(a) General Findings. The Board makes the following findings related to the fees imposed under Article 4.
(1) Application. The California Mitigation Fee Act, Government Code Section 66000 et seq. may apply to some or all of the fees in this Article 4. While the Mitigation Fee Act may not apply to all fees, the Board has determined that general compliance with its provisions is good public policy in the adoption, imposition, collection, and reporting of fees collected under this Article 4. By making findings required under the Act, including the findings in this Subsection and findings supporting a reasonable relationship between new development and the fees imposed under this Article 4, the Board does not make any finding or determination as to whether the Mitigation Fee Act applies to all of the Article 4 fees.

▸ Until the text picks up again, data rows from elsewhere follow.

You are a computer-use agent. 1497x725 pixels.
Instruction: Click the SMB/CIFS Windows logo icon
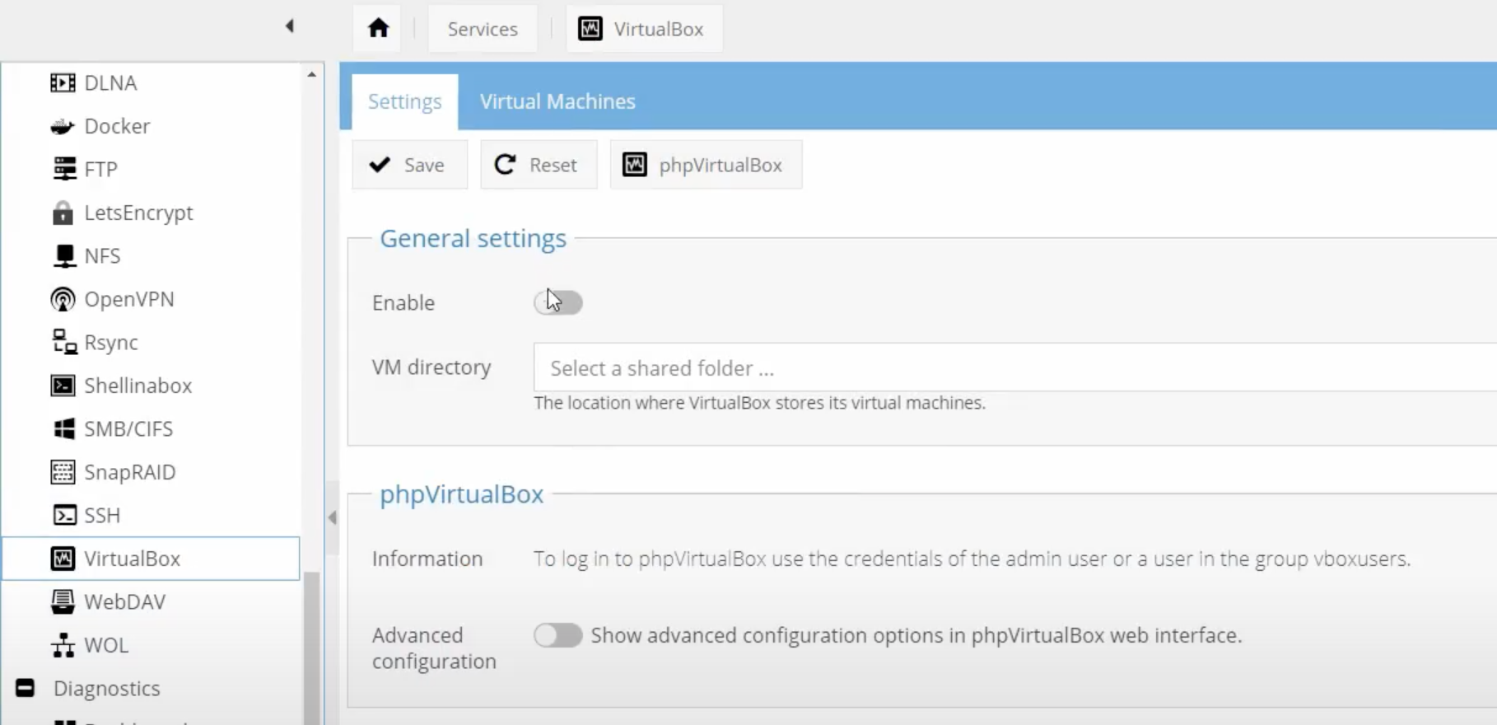[63, 429]
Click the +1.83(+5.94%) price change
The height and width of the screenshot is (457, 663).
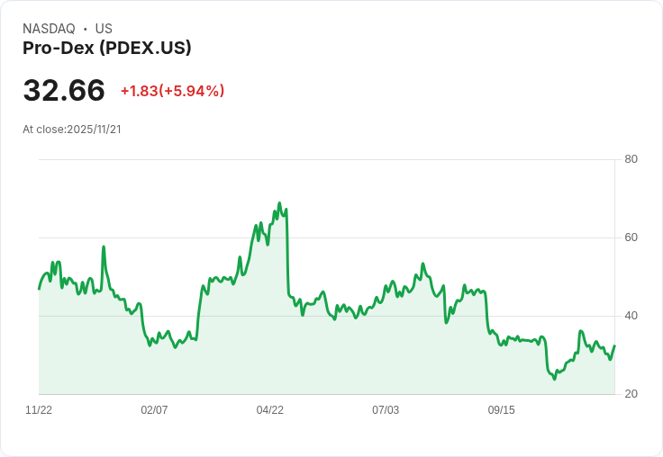click(173, 91)
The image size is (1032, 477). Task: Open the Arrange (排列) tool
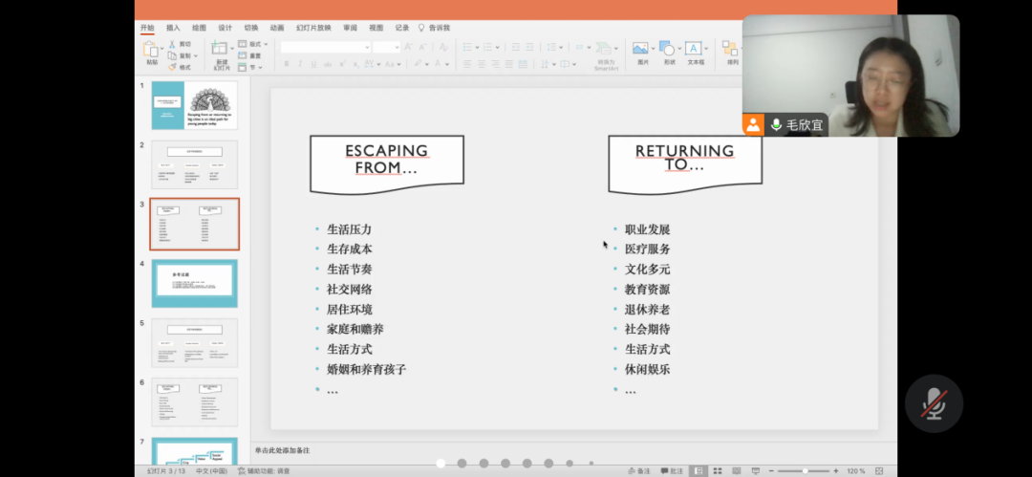[731, 49]
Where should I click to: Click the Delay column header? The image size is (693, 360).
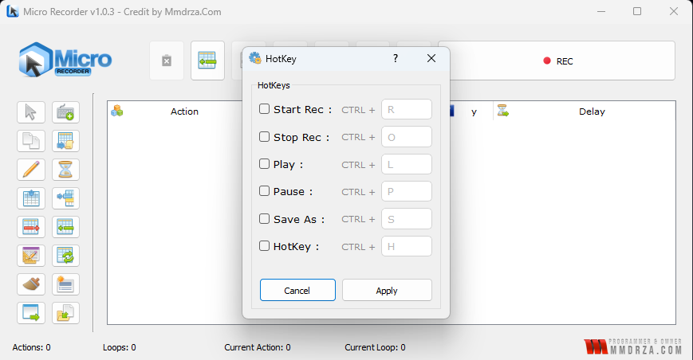point(591,112)
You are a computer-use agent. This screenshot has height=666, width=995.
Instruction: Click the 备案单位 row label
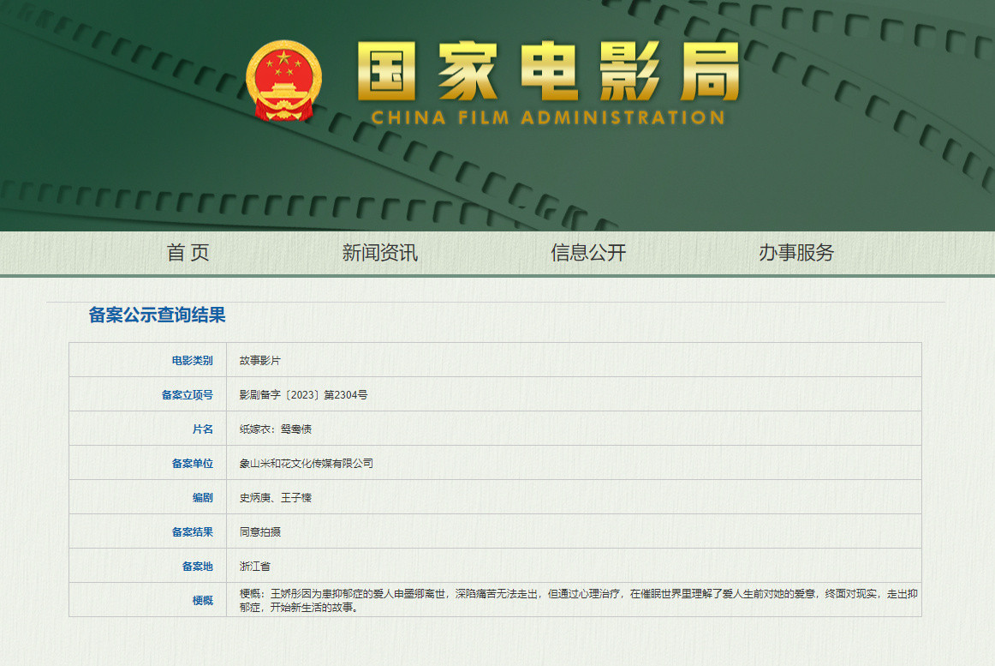[192, 464]
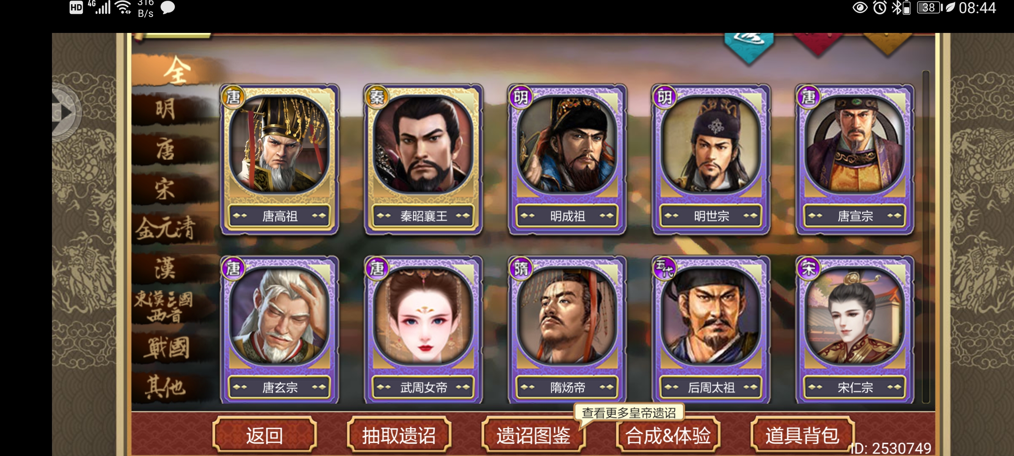Click the 五代 dynasty badge on 后周太祖
The width and height of the screenshot is (1014, 456).
tap(664, 268)
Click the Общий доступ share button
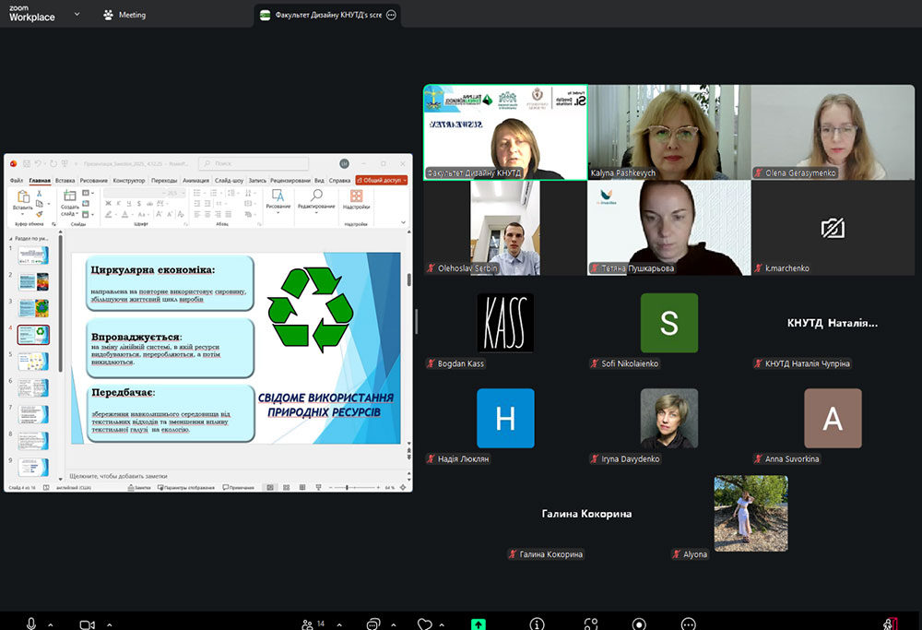The width and height of the screenshot is (922, 630). pos(381,181)
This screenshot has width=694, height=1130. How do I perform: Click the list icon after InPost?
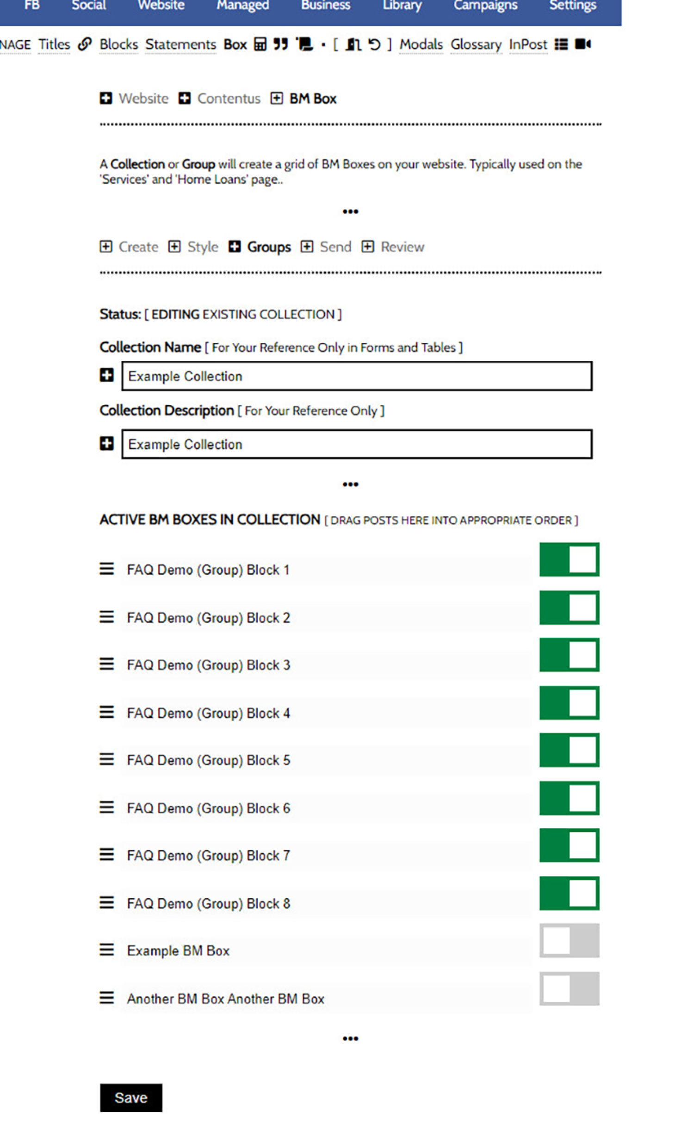(561, 44)
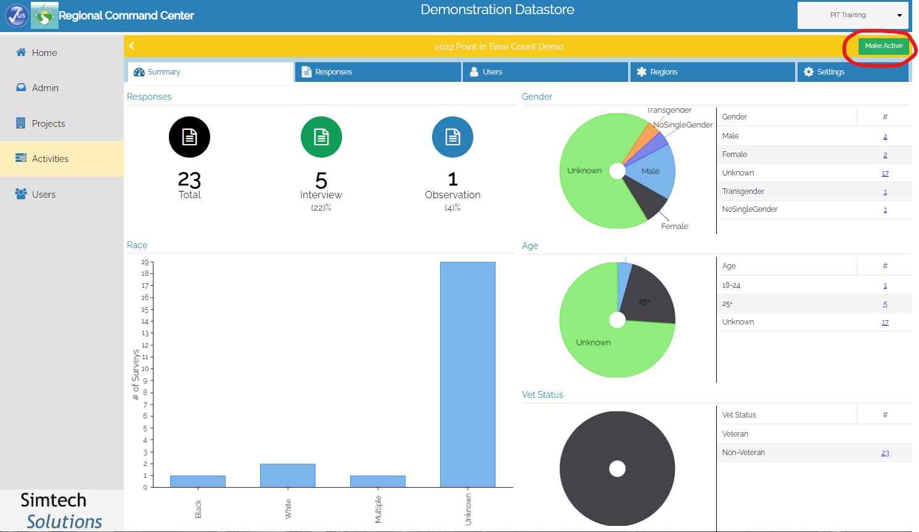
Task: Select Activities in the left sidebar
Action: pyautogui.click(x=50, y=159)
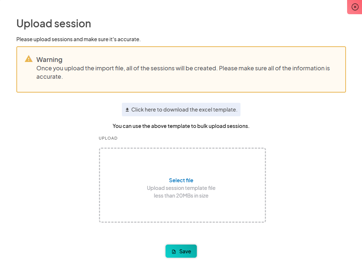Image resolution: width=362 pixels, height=273 pixels.
Task: Click the UPLOAD field label
Action: point(108,139)
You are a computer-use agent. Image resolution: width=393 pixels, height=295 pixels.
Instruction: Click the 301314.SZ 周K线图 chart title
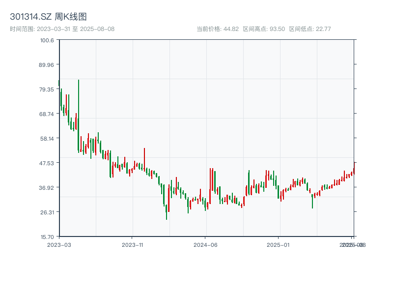(48, 17)
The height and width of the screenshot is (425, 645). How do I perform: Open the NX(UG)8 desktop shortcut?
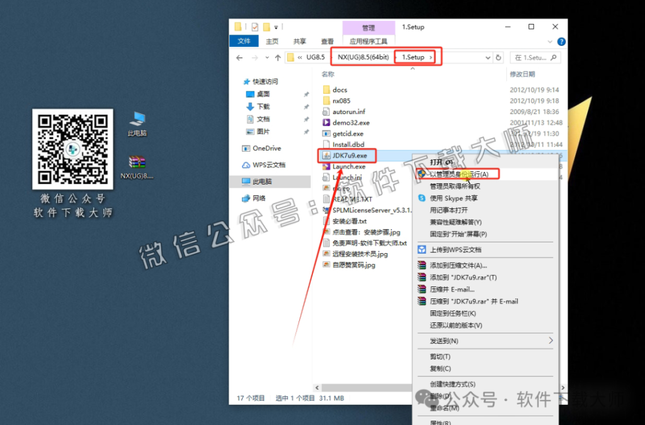click(136, 161)
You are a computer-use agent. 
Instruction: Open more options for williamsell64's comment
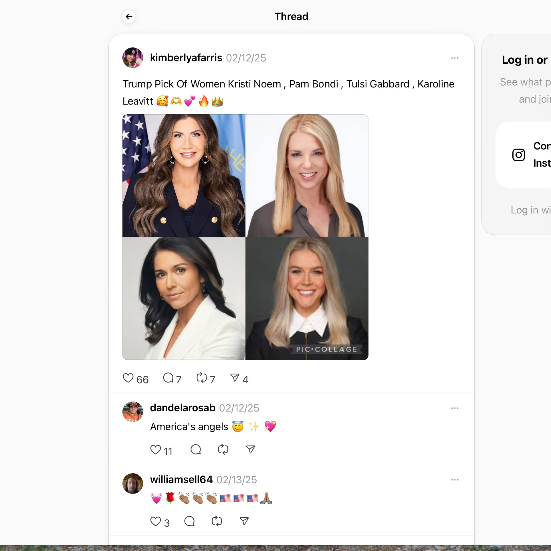[x=455, y=480]
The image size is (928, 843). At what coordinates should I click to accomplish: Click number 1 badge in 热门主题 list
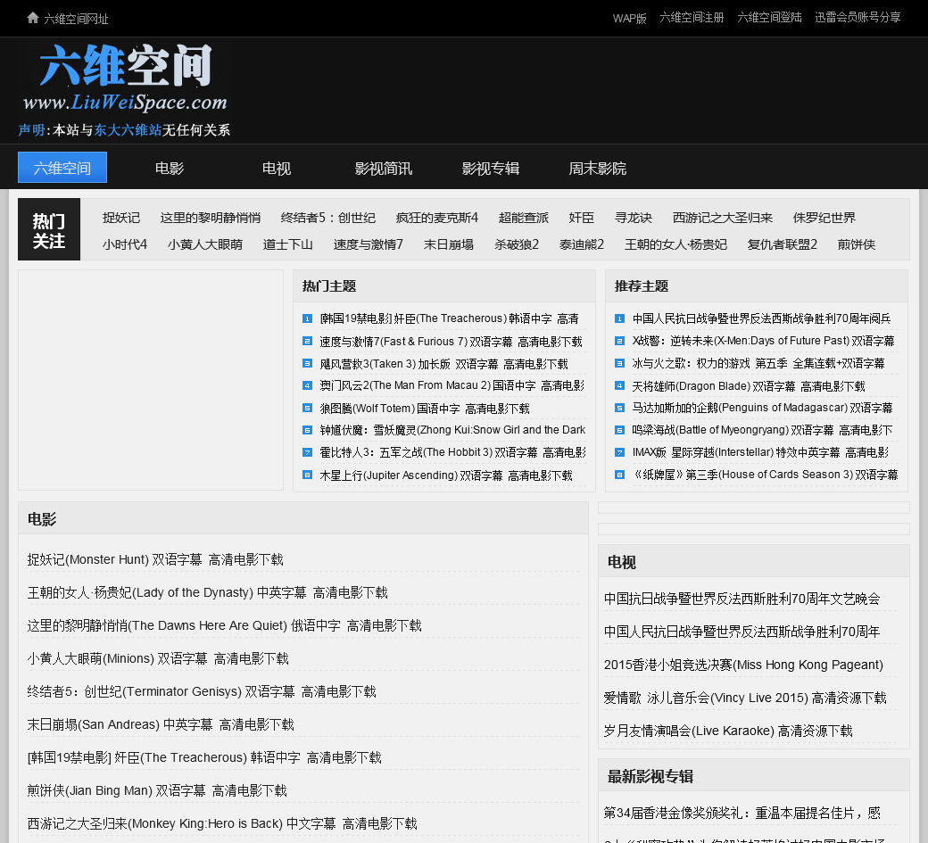(x=307, y=318)
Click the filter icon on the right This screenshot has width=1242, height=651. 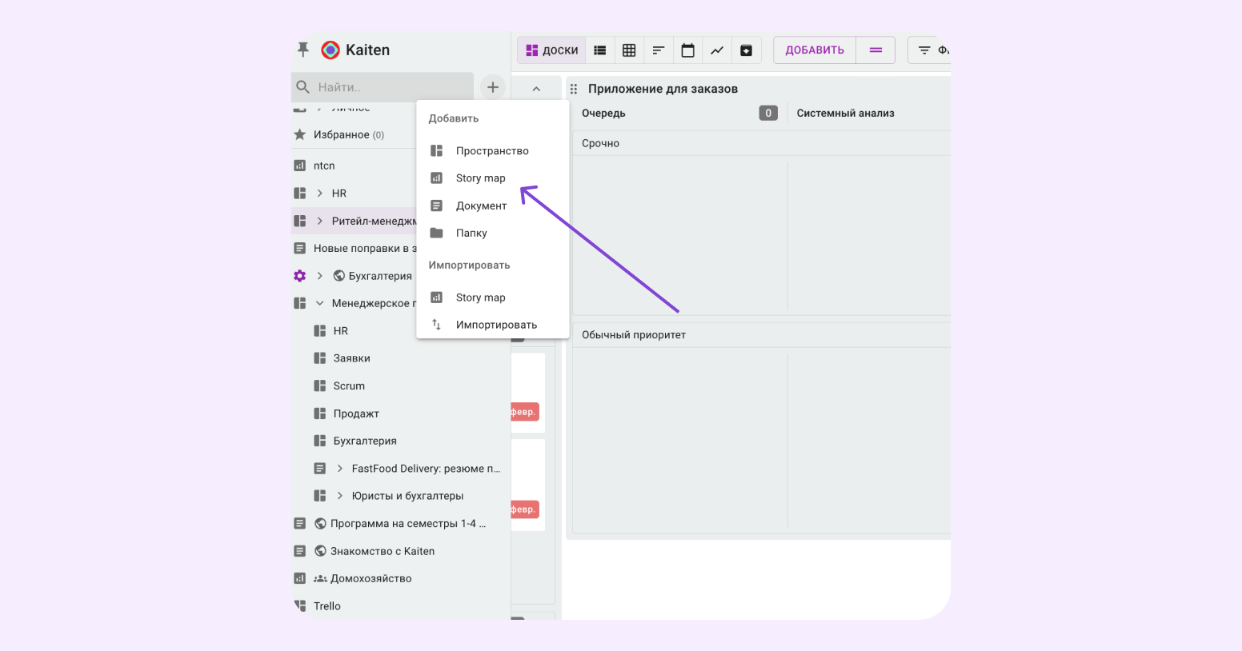925,50
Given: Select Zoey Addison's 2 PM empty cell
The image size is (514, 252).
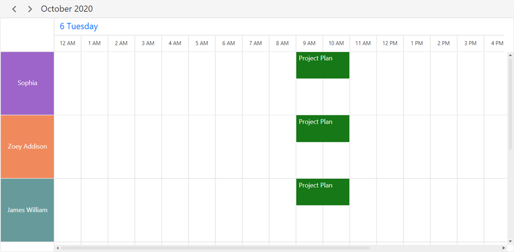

(2) Timing of Fee Collection. For any of the fees in this Article 4 collected prior to the issuance of the certificate of occupancy, the Board of Supervisors makes the following findings set forth in California Government Code Section 66007(b): the Board of Supervisors finds, based on information from the Planning Department in Board File No. 150149, that it is appropriate to require the payment of the fees in Article 4 at the time of issuance of the first construction document because the fee will be collected for public improvements or facilities for which an account has been established and funds appropriated and for which the City has adopted a proposed construction schedule or plan prior to the final inspection or issuance of the certificate of occupancy or because the fee is to reimburse the City for expenditures previously made for such public improvements or facilities.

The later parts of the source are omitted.